start TASK INPUTS

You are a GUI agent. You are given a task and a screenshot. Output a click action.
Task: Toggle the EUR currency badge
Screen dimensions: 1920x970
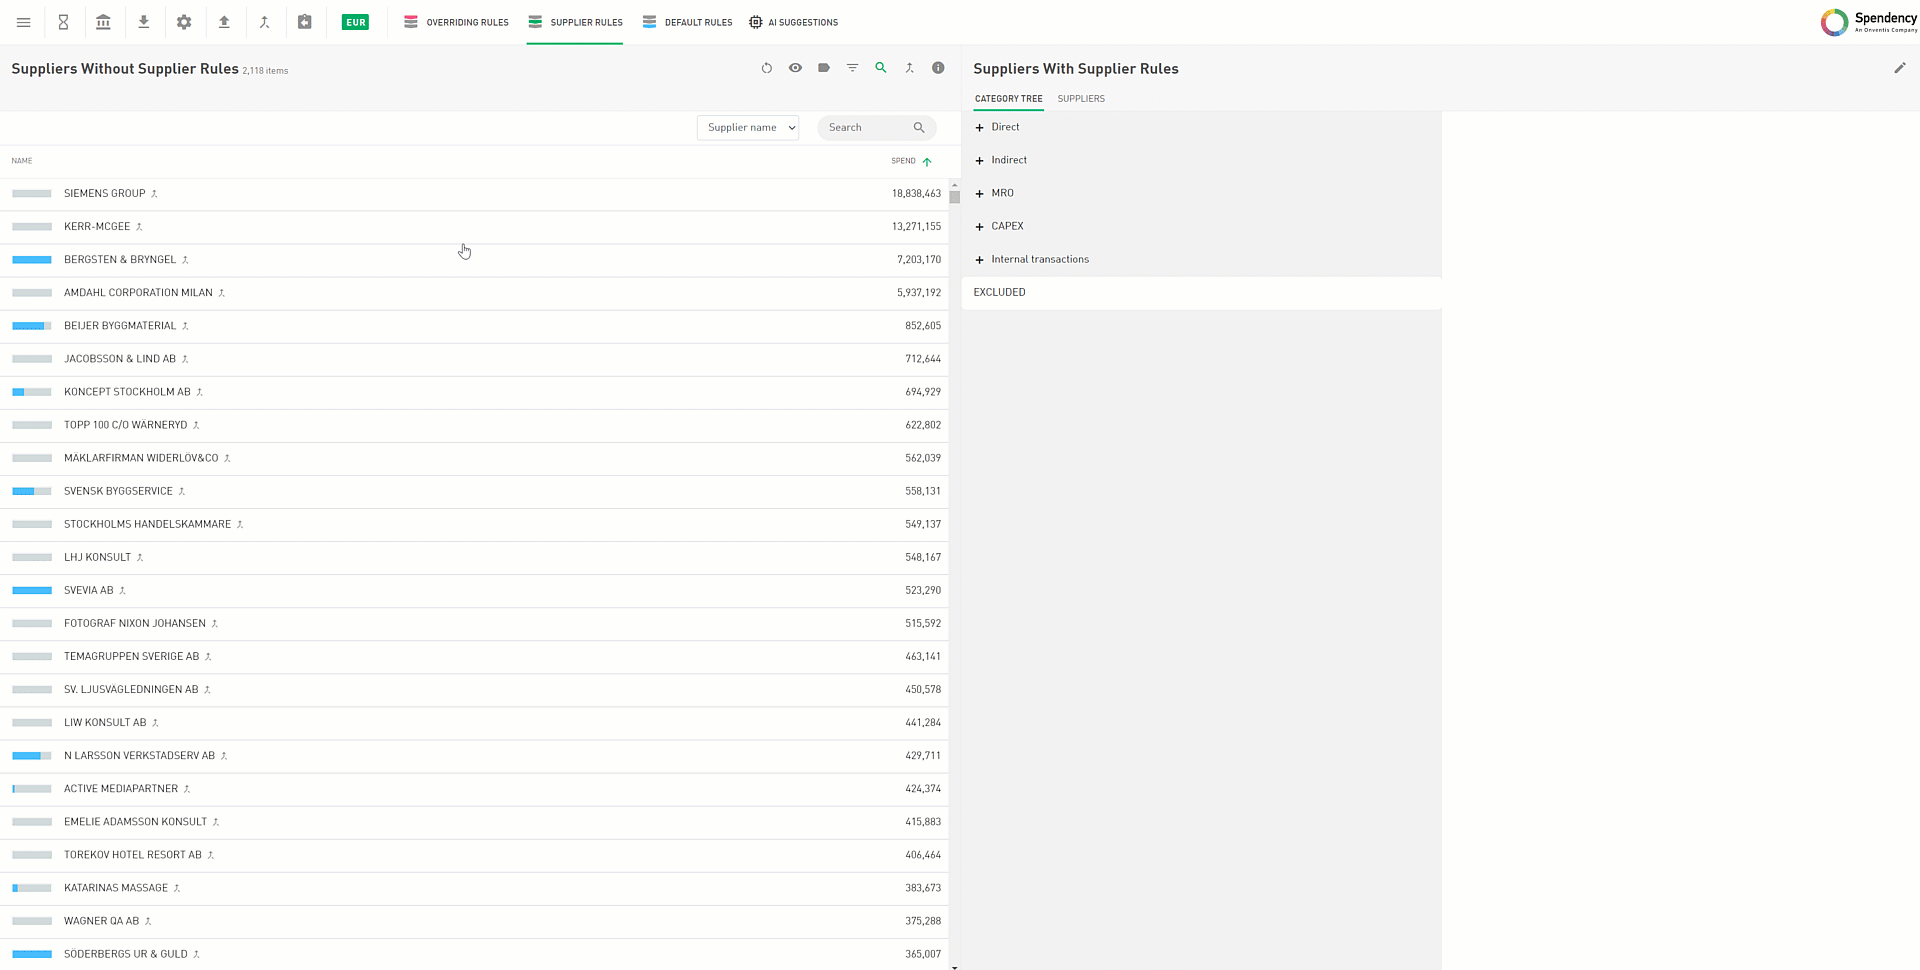point(355,22)
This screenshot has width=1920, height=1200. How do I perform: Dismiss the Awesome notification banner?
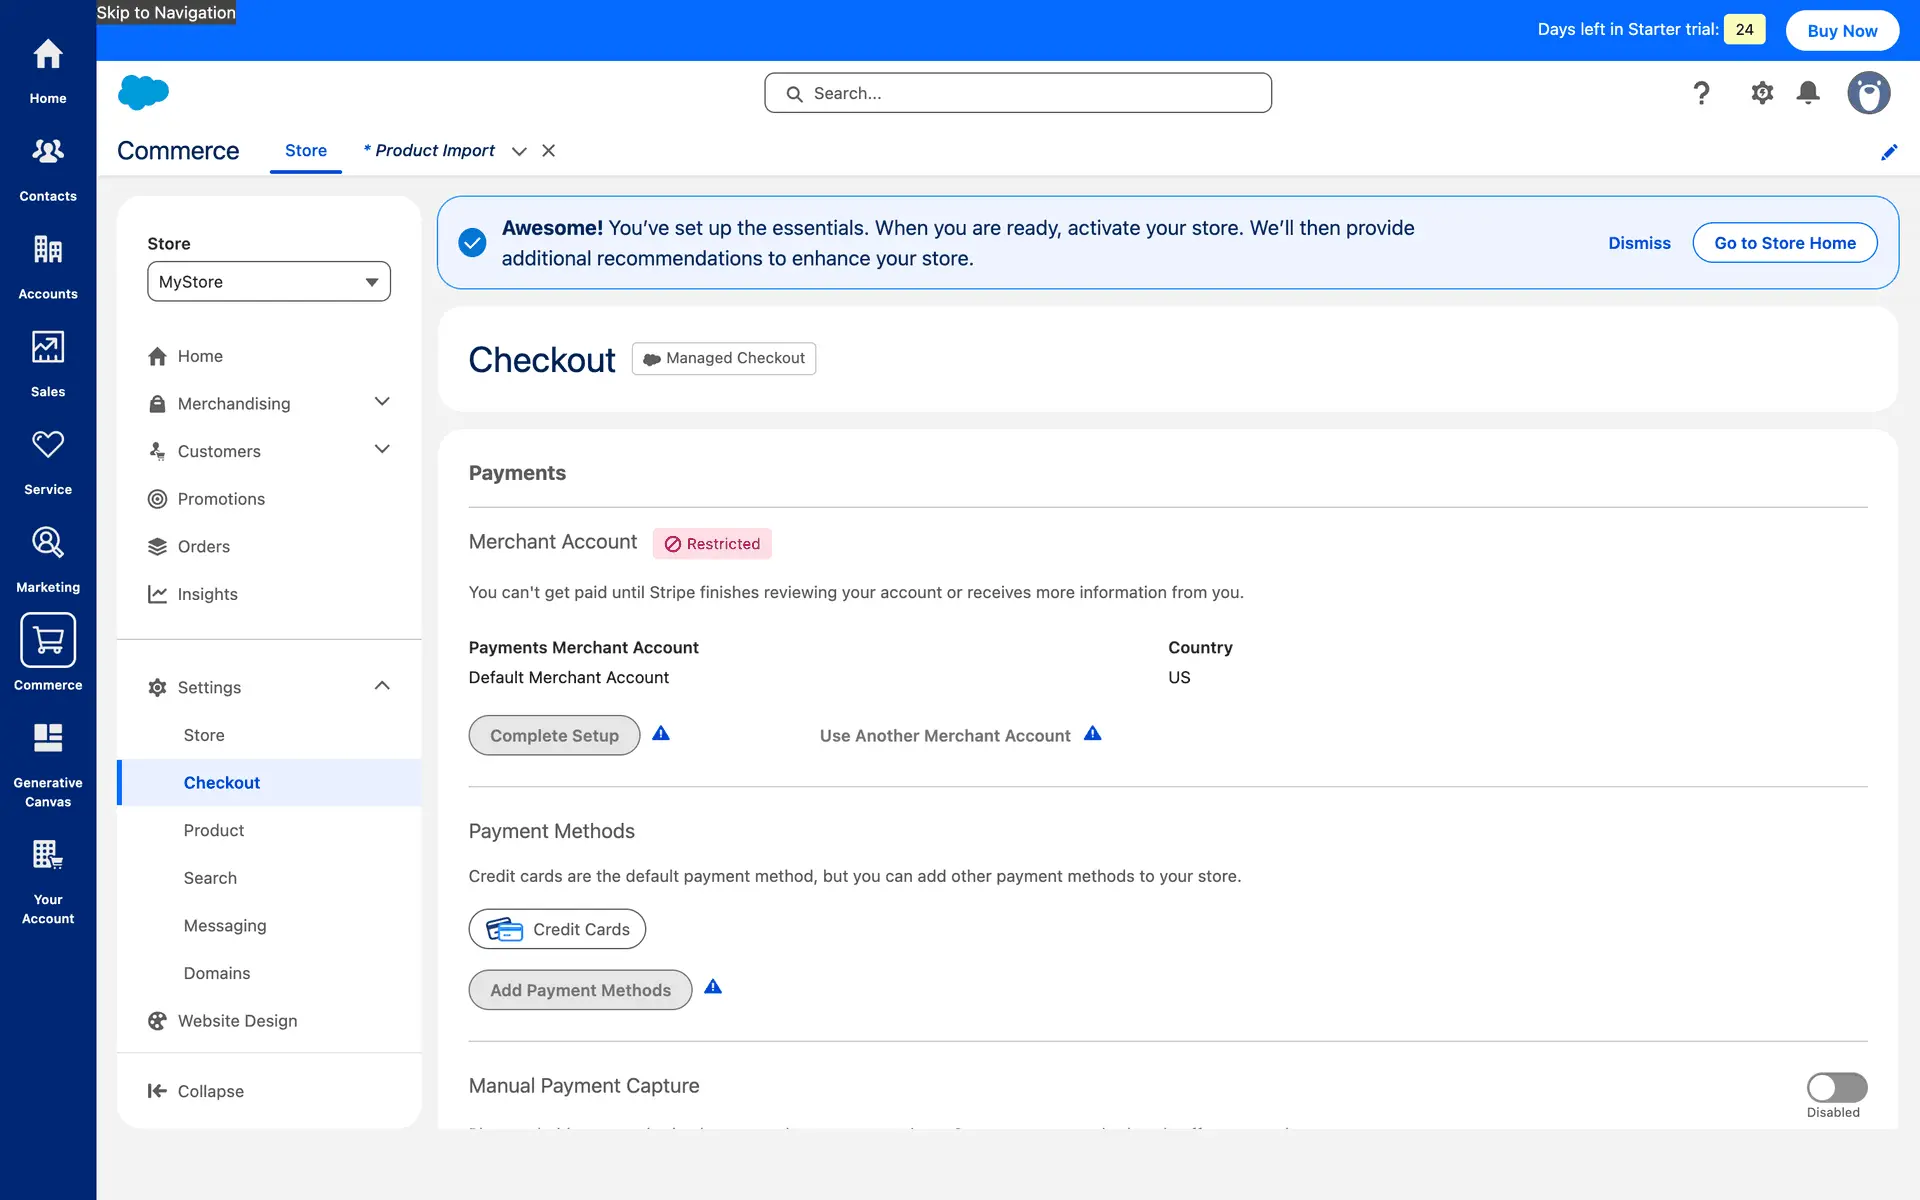[1638, 243]
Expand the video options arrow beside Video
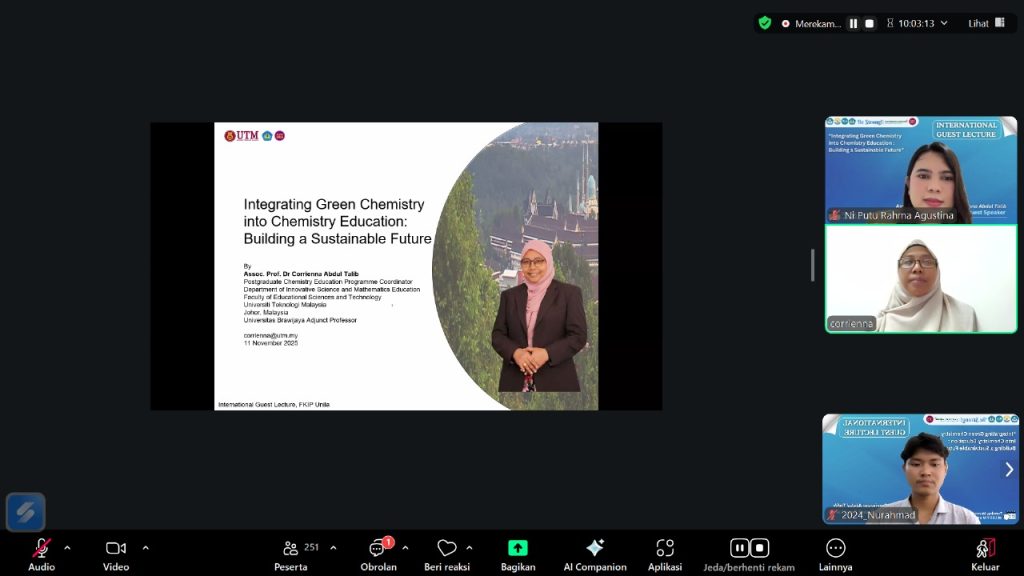 [146, 547]

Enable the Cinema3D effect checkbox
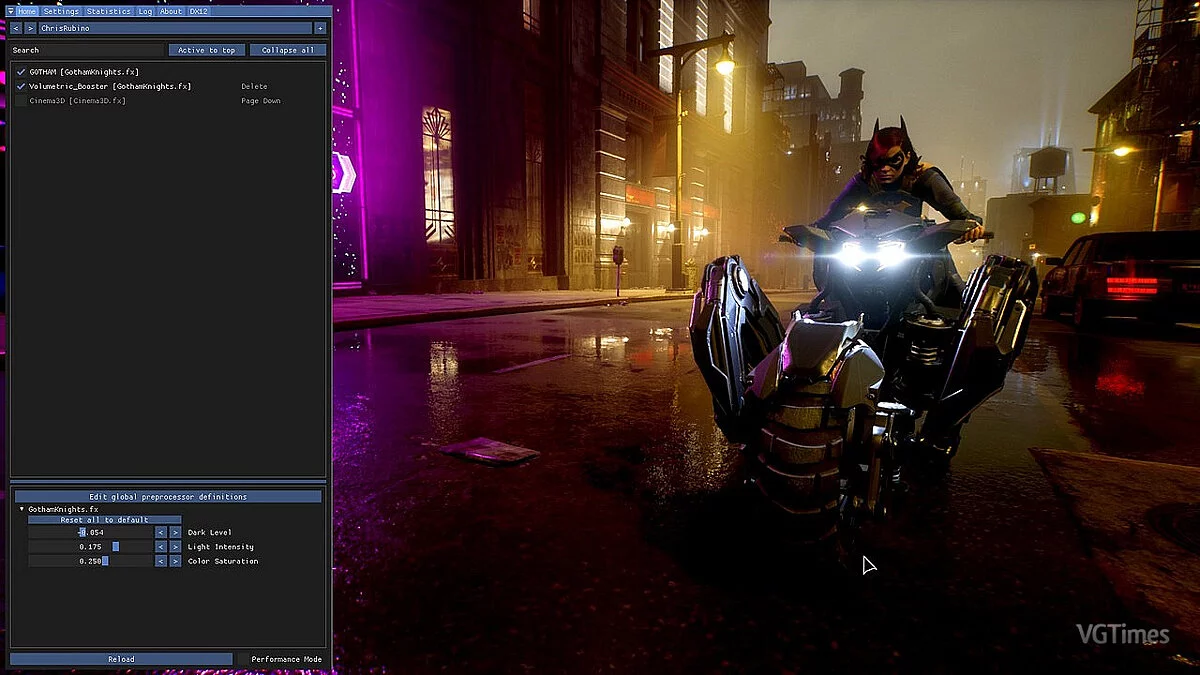click(21, 101)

end TASK INPUTS

▶ _DIRECTIVE_:
Arrange the records from the line containing "Expand the video options arrow beside Video" through the end of the records as a numbered list, skipping blank lines and leaving out the pictures.

▶ _SOLVED EXERCISE_:
1. Expand the video options arrow beside Video
2.  [146, 547]
3. Enable the Cinema3D effect checkbox
4. click(21, 101)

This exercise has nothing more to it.